▼▼▼
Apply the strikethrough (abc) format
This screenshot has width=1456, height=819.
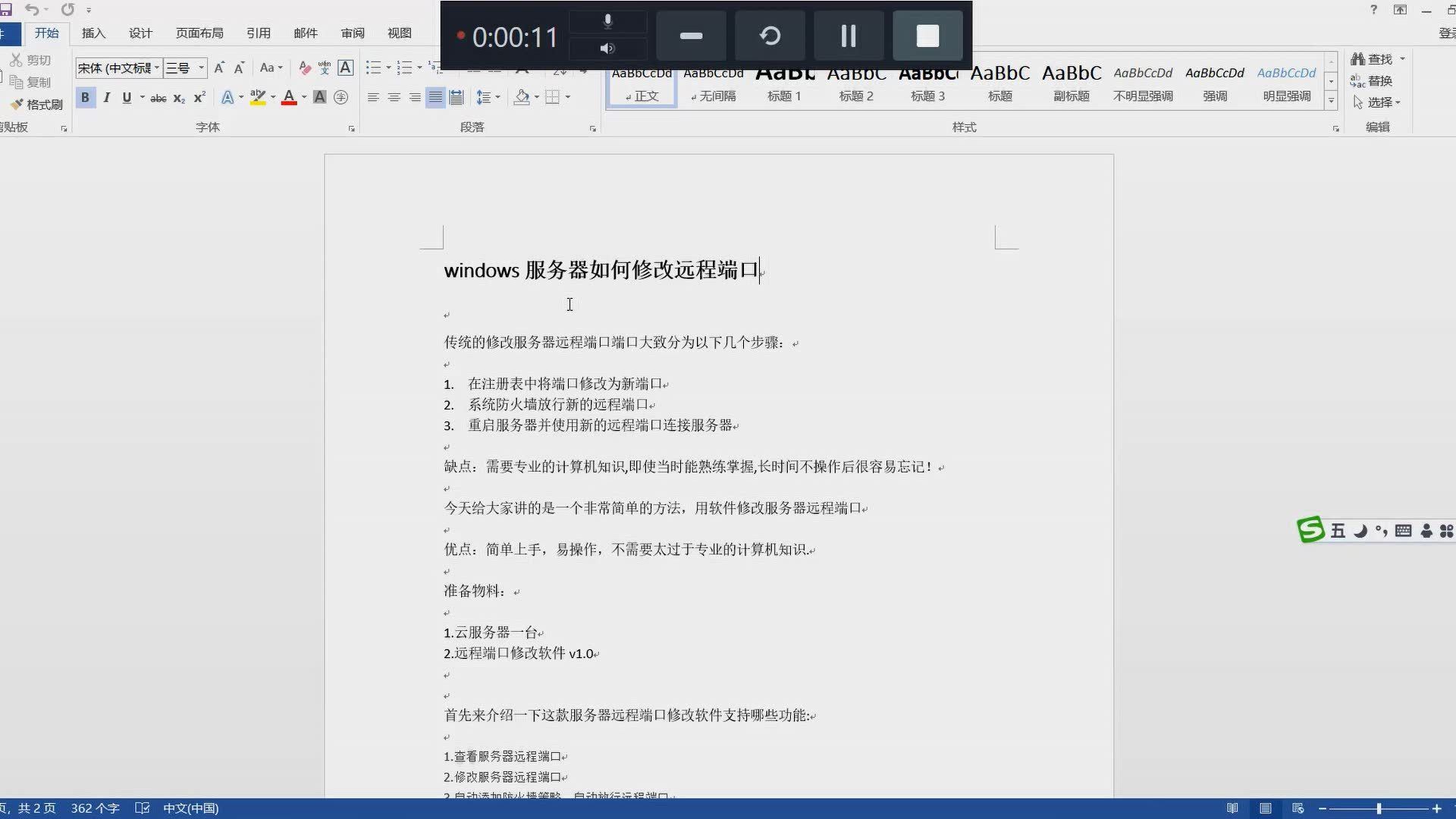[x=158, y=98]
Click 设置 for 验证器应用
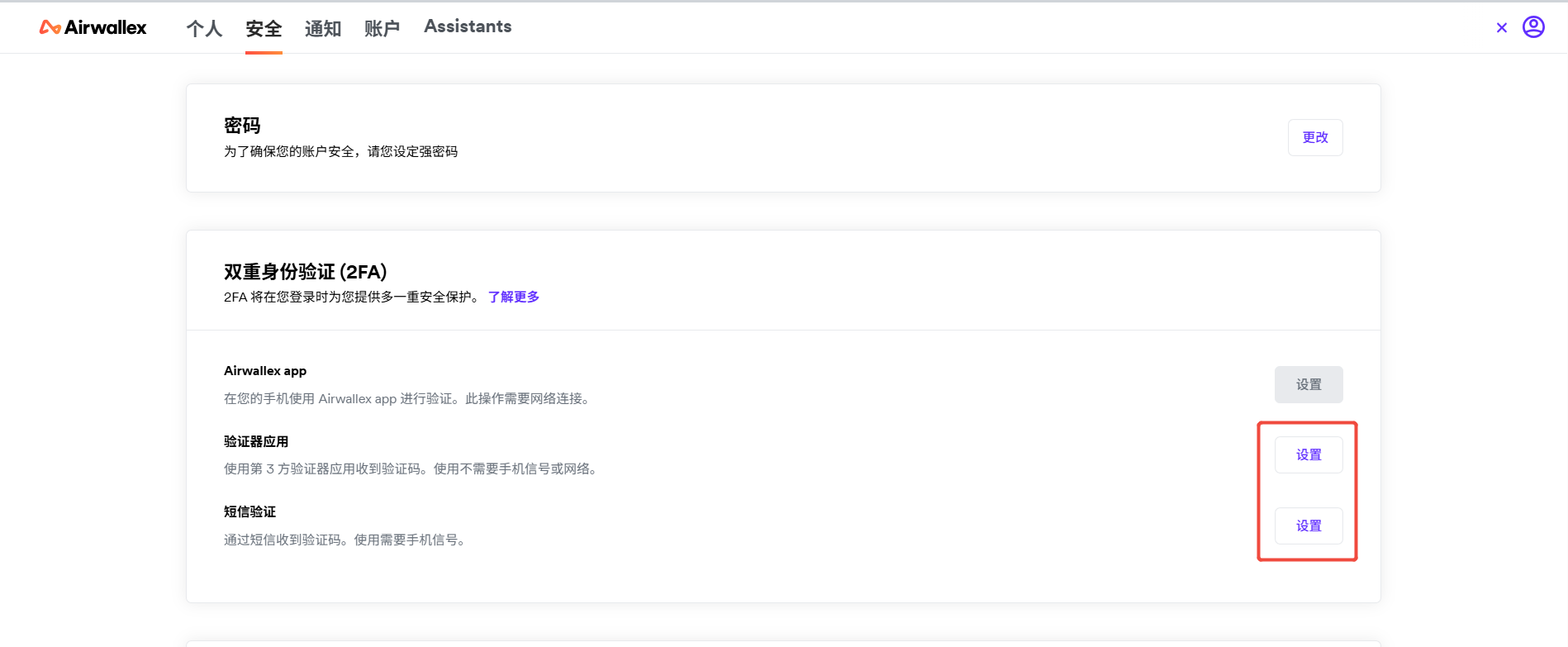The image size is (1568, 647). click(1308, 454)
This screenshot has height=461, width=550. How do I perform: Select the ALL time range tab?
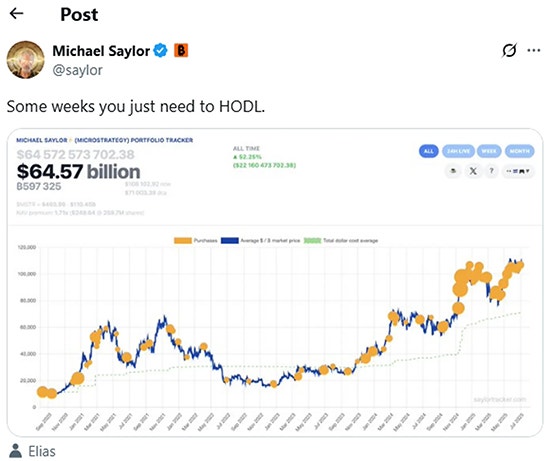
▲▲▲
* **EXERCISE INSTRUCTIONS**: Rewrite the entries with "screenshot" replaced by "capture" everywhere it appears and nothing else changed. Leave the pictures out of your version.

* **REPLY TO THE EXERCISE**:
Apply the strikethrough (abc) format
This capture has width=1456, height=819.
[x=158, y=98]
Click 设置 for 验证器应用
The image size is (1568, 647). click(1308, 454)
This capture has height=461, width=550. How do I perform: Select the ALL time range tab?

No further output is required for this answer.